Rural hospitals provide essential health care services and are pillars of their communities, but many are struggling to stay open. Rural hospitals are facing challenges due to financial instability and a system that dis-incentivizes visionary transformation.
Rural hospitals are essential to their communities as…
- Provision of vital services to local communities, enabling lower transport times to the ER and closer access to general healthcare needs for a population.
- Personal and familiar to members of the community, including many pre-existing relationships between patients and healthcare providers.
- Economic pillars of the community as a significant employer in most communities and an anchor for local goods and services
Rural hospitals are challenged for many reasons …
Patients tend to be older, sicker, and have more chronic diseases.
- There are a larger number of uninsured patients.
- Equipment is very expensive.
- Specialists are difficult to recruit.
- There are significant physician shortages.
- Operating expenses continue to increase.
- Patients may travel to urban areas for health care services.
- There is a national trend of declining inpatient admissions.
The Pennsylvania Rural Health Model is an alternative payment model designed to address the financial challenges faced by rural hospitals by transitioning them from fee-for-service to global budget payments.

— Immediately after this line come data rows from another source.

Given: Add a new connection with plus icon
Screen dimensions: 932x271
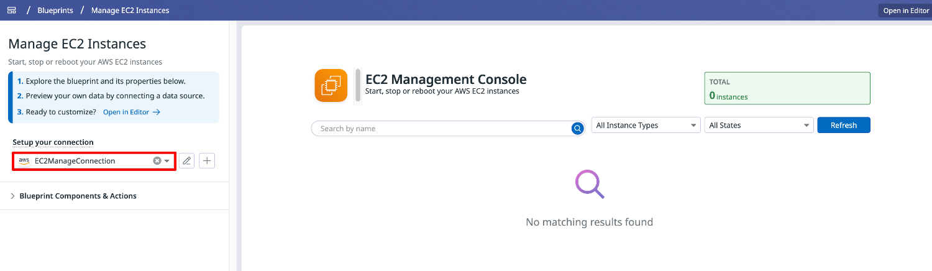Looking at the screenshot, I should coord(207,161).
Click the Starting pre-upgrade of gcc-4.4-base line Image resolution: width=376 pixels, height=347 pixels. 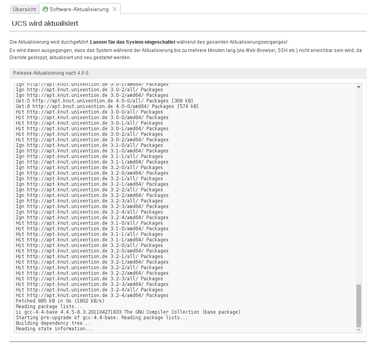102,318
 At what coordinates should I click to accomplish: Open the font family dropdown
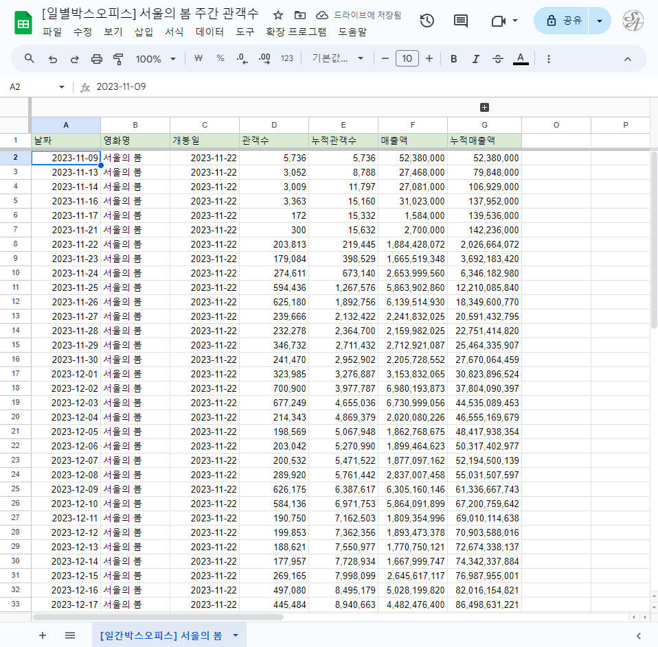pyautogui.click(x=338, y=59)
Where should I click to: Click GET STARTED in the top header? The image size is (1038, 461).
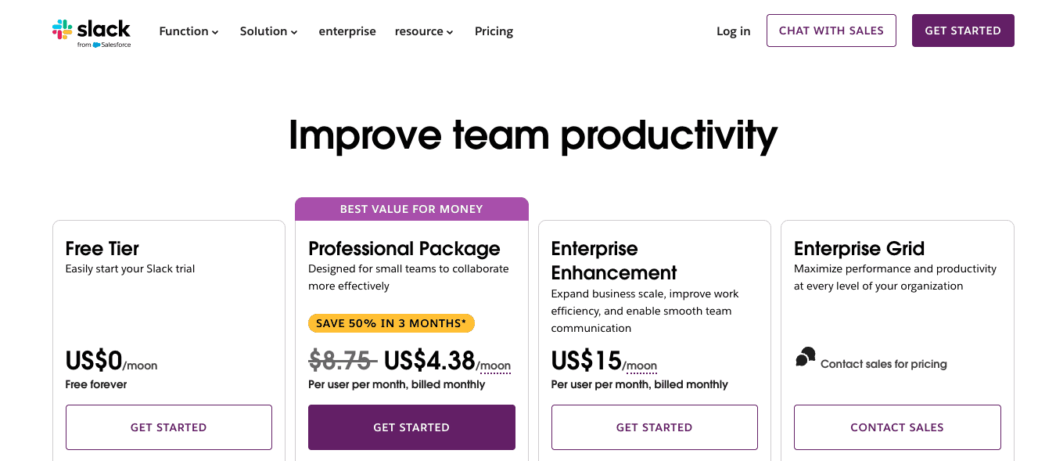coord(963,31)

This aligns incentives for providers to deliver value-based care and provides an opportunity for rural hospitals to transform the care they deliver to better meet community health needs. Pennsylvania is the first state in the country to design and implement a model such as this that is focused entirely on rural hospitals.

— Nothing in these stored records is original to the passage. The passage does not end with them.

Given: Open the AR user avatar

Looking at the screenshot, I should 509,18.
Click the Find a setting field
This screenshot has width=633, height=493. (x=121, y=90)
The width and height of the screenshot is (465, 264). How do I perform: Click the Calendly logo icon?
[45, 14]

Pennsylvania’s response is focused on ensuring access to quality care and improving health outcomes in rural communities. Guiding principles in developing a response.
Utilize the latest promising practices in meeting rural health community needs
- Engage communities, payers, providers, private sector, and national thought leaders to bring the best solution forward
- Pursue models those are nationally scalable
- Ensure stability for rural communities and care providers through a public-private partnership
- Direct investments toward transformational solutions, including achieving a budget-neutral rural health care delivery system over time
The pillars of the PA Rural Health Model – the global budget and transformation support – address these core challenges
- The global budget is fixed annually and paid out by the payers to hospitals monthly, providing a stable stream of revenue
- The global budget is calculated based on historical net patient revenue data, adjusted for transformation-related annual service changes
- Volume-independent, stable cash flow will allow investment in care quality and population health
- Model incents provision of lowest-cost quality care, encouraging hospitals to focus on innovative population health strategies.

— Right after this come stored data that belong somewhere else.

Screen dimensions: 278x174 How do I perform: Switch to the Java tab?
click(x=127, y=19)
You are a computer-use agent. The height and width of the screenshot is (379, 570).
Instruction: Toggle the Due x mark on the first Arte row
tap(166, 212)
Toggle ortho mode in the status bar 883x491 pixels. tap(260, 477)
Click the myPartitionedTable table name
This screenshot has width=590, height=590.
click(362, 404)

- DOH will provide tailored, end-to-end assistance at no cost to enable hospitals to focus on a successful transformation
- Support across all transformation phases: data collection, plan creation, implementation progress
The Model provides financial stability lacking under today’s system and incentives population health focused transformation. And each provider will define its own transformation plan, leveraging three key opportunities to succeed under the model
- Reduce potentially avoidable utilization
- Improve operational efficiency
- Optimize service profile
Specific goals hospitals should pursue
- Expand behavioral health and substance use disorder services
- Offer certified community health worker education programs
- Combine emergency medical services with neighboring areas to increase coverage when needs arise
The Pennsylvania Rural Health Model will open the door to new and innovative solutions for citizens who live in rural communities to have greater access to health care closer to home.